Within this field, reconciliation studies are characterized by four guiding assumptions:

- Relationship. Reconciliation studies are focusing on the question of how trustful and cooperative relationships can be (re)built in the face of grave incidents of violence. This implies a closeness of reconciliation studies to philosophical and scientific anthropologies of humans as relational animals (Hegel 1807, Buber 1923, Rosa 2012, Fuchs 2007, du Toit 2017). This focus on relationships has also practical consequences. For many reconciliation scholars, their field also includes the study of the distortions of relationships before grave incidents are happening. The social construction of enemies, pathologies of communication connected with imaginaries of the other (Kearney 2003), frames for war, missed reconciliation in the initial moments of conflict, certain long-term structural realities of discrimination such as Apartheid, racism, islamophobia, antisemitism, antiziganism, ableism, xenophobia, classism, patriarchate, colonialism, slavery, and different cultural habits of dehumanization and exploitation often indicate needs and possibilities for reconciliation in order to create better relationships before violent incidents occur.
- Intergroup and Identity Dynamics. Reconciliation not only creates a foundation for peaceful coexistence but also promotes cooperation between conflicting parties based on the management of social identities and addressing a contentious past. It requires reduction of intergroup threat, relative deprivation, and addressing trauma. It also involves the dissolution of rigid social boundaries and the formation of common and cross-cutting identities; these identities then act as a foundation for stable and peaceful coexistence building on the respect and trust between former enemies. Thus, reconciliation processes are deeply rooted in interconnections between conflict, power, social identity, and collective memory.
- Inclusiveness. Reconciliation studies often assume that all parties involved in a distortion of a relationship must be integrated into the process of reconciliation and that multiple kinds of processes of reconciliation (such as reconciliation with oneself, with the own group and with others) are intertwined and are happening simultaneously. Reconciliation studies try to overcome limited concepts of reconciliation such as working only on individual I-Thou-relationships between persons or only working in so called "post-conflict settings".
- Transdisciplinary. The factors why reconciliation succeeds or fails are so multiple and complex that transdisciplinary research including a wide range of disciplines is required.
- Scientific ambition. An important group of reconciliation scholars, the group that founded the International Association for Reconciliation Studies (IARS), aims at the goal of lifting reconciliation studies from the self-reflection of practitioners to a high-level scientific field.
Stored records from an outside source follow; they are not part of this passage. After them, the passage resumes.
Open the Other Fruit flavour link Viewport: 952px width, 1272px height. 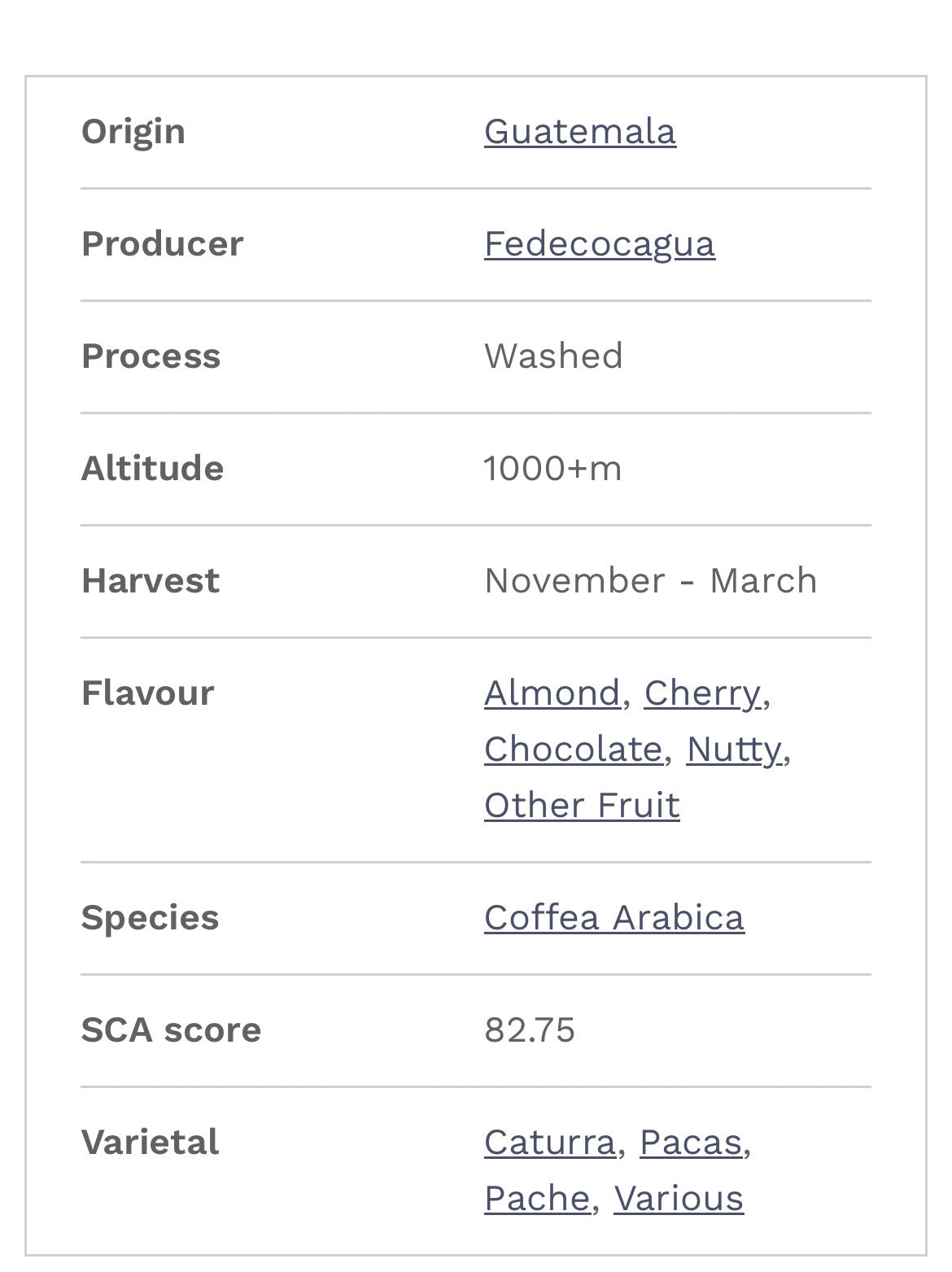pos(581,804)
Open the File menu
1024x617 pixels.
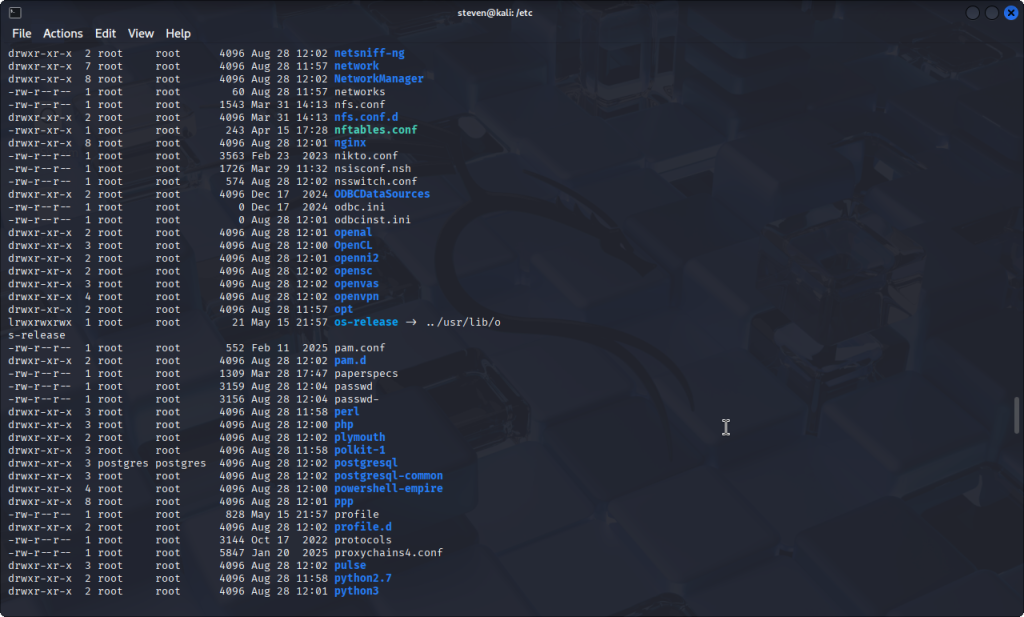[21, 33]

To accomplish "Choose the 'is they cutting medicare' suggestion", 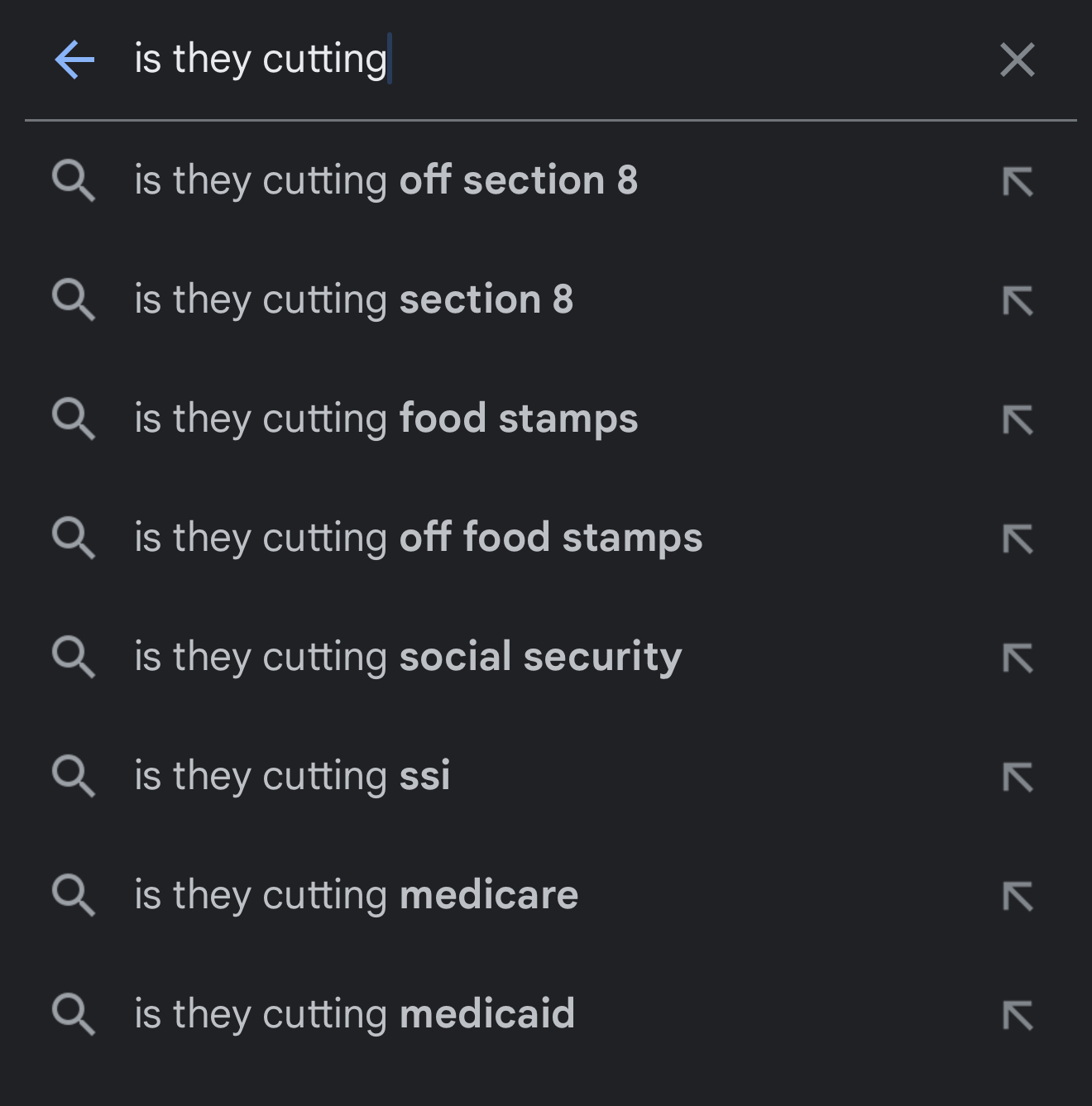I will [x=356, y=895].
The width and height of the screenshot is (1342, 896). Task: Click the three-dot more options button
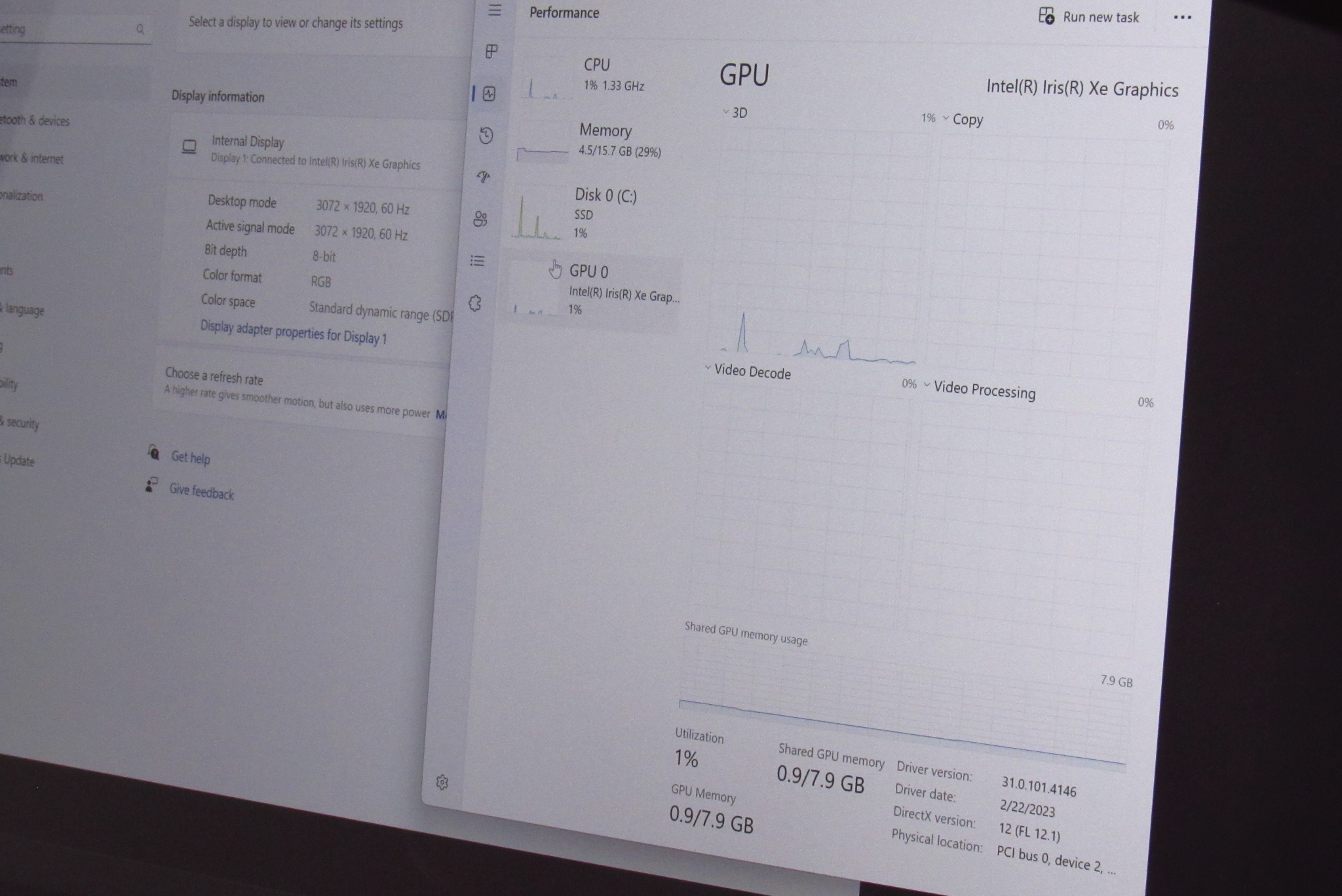pyautogui.click(x=1182, y=18)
== Historical background==

=== History of reconciliation ===
Practices of reconciliation are indispensable for the survival of human communities, because without restoration of relationships after grave incidents - which always happen - community is put into question. These practices can be traced back to animal behavior and have been documented in every so far described human society. They are most salient in intimate relationships, inter- and intragroup relationships, religion and ethics, but also touch other fields of life.

=== History of the notion of reconciliation ===
The history of the notion of reconciliation and its translations into other languages is still to be written. It can be found in ancient Greek comedy (Aristophanes, Lysistrata, performed 411 BC) with reference to peacemaking in the war between Athens and Sparta, in Apostle Paul's writings (2. Cor 5, 11-21), in legal and economic contexts such as accounting, as a key idea in the philosophy of G.W.F. Hegel (cf. Rosza 2005) In the 20th century, reconciliation became an often used - and misused - political term. Between others it was misused to legitimize the collaboration with the Nazi occupation in France and to legitimize amnesties for former dictators, but it was also used in a better way as guiding notion for several peace-making initiatives (cf. the NGOs: International Fellowship of Reconciliation, Action Reconciliation Service for Peace), for West Germany's policy of reconciliation after World War II and for the reconciliation processes which took place since the 1990s in South Africa, Rwanda, Northern Ireland and other countries.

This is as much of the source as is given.